It’s one of the most notoriously difficult piano cycles in the classical canon, an undertaking requiring remarkable physical endurance and mental stamina – as well, of course, as technical prowess.
It is so tricky, in fact, that even a virtuoso of the calibre of Russian pianist Kirill Gerstein had to think twice before taking on Franz Liszt's Transcendental Études.
“Honestly, when I started looking at this work I genuinely didn’t know if I could accomplish it,” he says. “But mountain peaks have always tempted people to try to scale them and it was a challenge I loved taking on. It became a personal journey.”
The first step on that journey was a concert in New York last year, at which The New York Times marvelled at his "brilliance and command … Mr Gerstein's technique [stood up] to Liszt's most devilish challenges.
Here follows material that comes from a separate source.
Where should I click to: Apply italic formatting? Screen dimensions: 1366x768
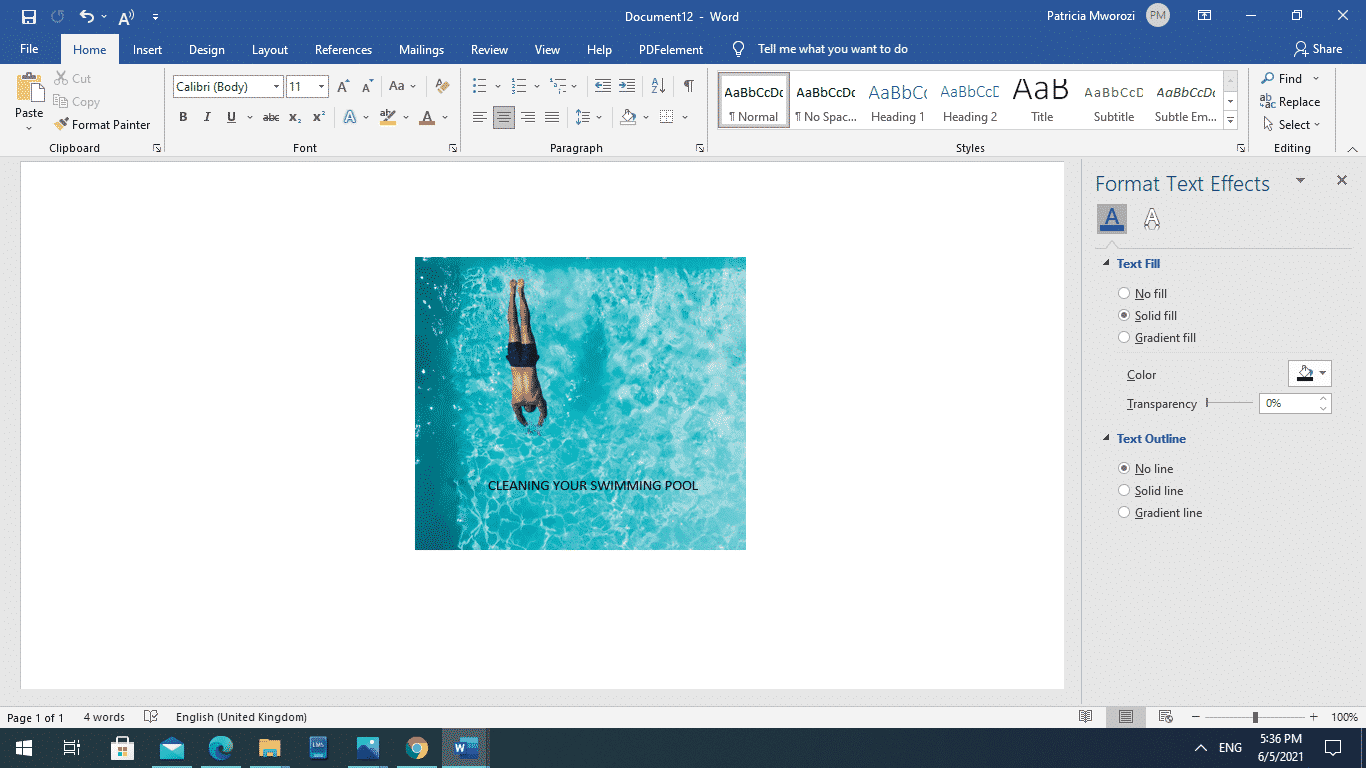point(206,117)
The audience seemed stunned, deliriously so".
A year later, his album of Liszt's Transcendental Études has been released – and it absolutely confirms Gerstein as one of the great contemporary piano players.
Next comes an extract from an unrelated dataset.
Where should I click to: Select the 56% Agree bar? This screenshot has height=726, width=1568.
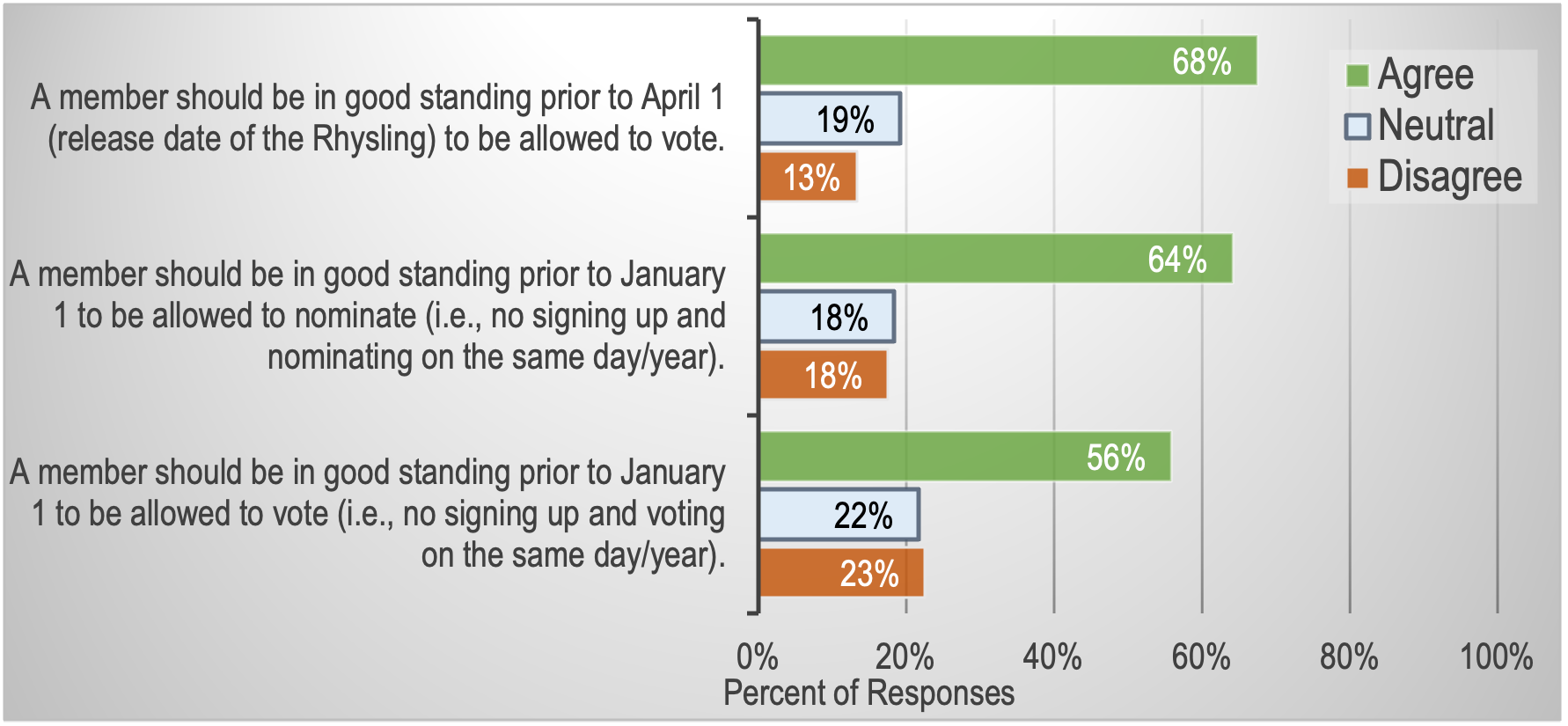tap(964, 457)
But then, his card has been marked for some time. Born in 1979 in Voronezh, south-western Russia, he moved to Boston as a 14-year-old to become the youngest student ever to attend the famous Berklee College of Music. By the start of the 21st century he had earned a master’s degree, after studying with legendary music professor Solomon Mikowsky at the Manhattan School of Music in New York City, and in 2010 he received the prestigious Gilmore Artist Award.
That award is presented every four years to an exceptional pianist who not only possesses "broad and profound musicianship" but also has charisma and the ability to sustain a career as a major international concert artist. Gerstein certainly has all that. He is thoughtful and approachable throughout our conversation, an attitude that extends to his piano playing. For all the reputation of Transcendental Études as being a rite of passage for an ambitious pianist, Gerstein never shows off in his interpretation.
"There are a lot of misconceptions and misjudgements about the études," he says. "People think it's flashy or virtuosic music, implying that it lacks some substance. But I don't think it does. They're excellent piano compositions on their musical value, visionary in terms of foretelling impressionism and modernism, and they work as a cycle in terms of their dramatic development."
The journey the listener goes on is matched, says Gerstein, by his own personal odyssey every time he plays all 12 études. The mental, emotional and intellectual challenge is so overwhelming that he says he arrives at the end a different person to the one he started out. The clue is in the name of the work – they are, literally, transcendental.
“There are many different ways to interpret that word, and for me it relates to the many ways Liszt goes beyond the usual, not just in terms of technicality but also the way he depicts the otherworldly, the spiritual, the ghostly,” he says.
“Difficulty doesn’t always mean having to play 1,000 notes per minute, it’s about finding the tone, layers, resonances and shadings of sound. Virtuosity, speed, stamina and strength is a prerequisite. But you have to use that to good means.”
Gerstein achieves this spectacularly with Transcendental Études, and he did so by drawing on an unusual source. He studied jazz piano at Berklee after a childhood spent listening to his parents' jazz records. Those experiences have proved formative in his interpretations ever since. The average listener might not necessarily make the connections between Dizzie Gillespie and Liszt, but for Gerstein they are always present.
“In jazz, everyone understands this idea of pleasant timing – a nice swing, or a nice groove,” he says. “There’s an appreciation of harmonic changes. And so looking at that in the classical repertoire is really interesting.
“For me, Beethoven and Liszt should also have the same feel. They might have a different kind of swing or groove, but it’s still a basic building block of playing and enjoying music. It’s much more pleasant to listen to, anyway.”
So when Gerstein says “music doesn’t just come from the page”, he opens up a whole new potential audience excited through improvisation and experimentation. Which is possibly why he is as comfortable in small venues as major concert halls.
This summer, he performed at London’s world-famous Proms, then at a gorgeous venue in the Suffolk countryside, before flying to a concert in Jerusalem. Does he notice a difference in the audiences? “Playing at the Proms in front of 6,500 people is obviously amazing,” he says. “But then I can go to the YMCA hall in Jerusalem – fascinating, because it’s a meeting place of Islam, Christianity and Judaism in one building.
“Having an audience of 600 people there who are catching every single note of a chamber-music piece is a special experience.”
As special as taking on Transcendental Études?
“Well, Liszt is a crucially important piano composer,” he says. “It was the Italian composer Busoni who said that Liszt is the tree and we are all its branches. So we all owe a lot to him. He essentially invented modern piano playing when he was busy writing these études.”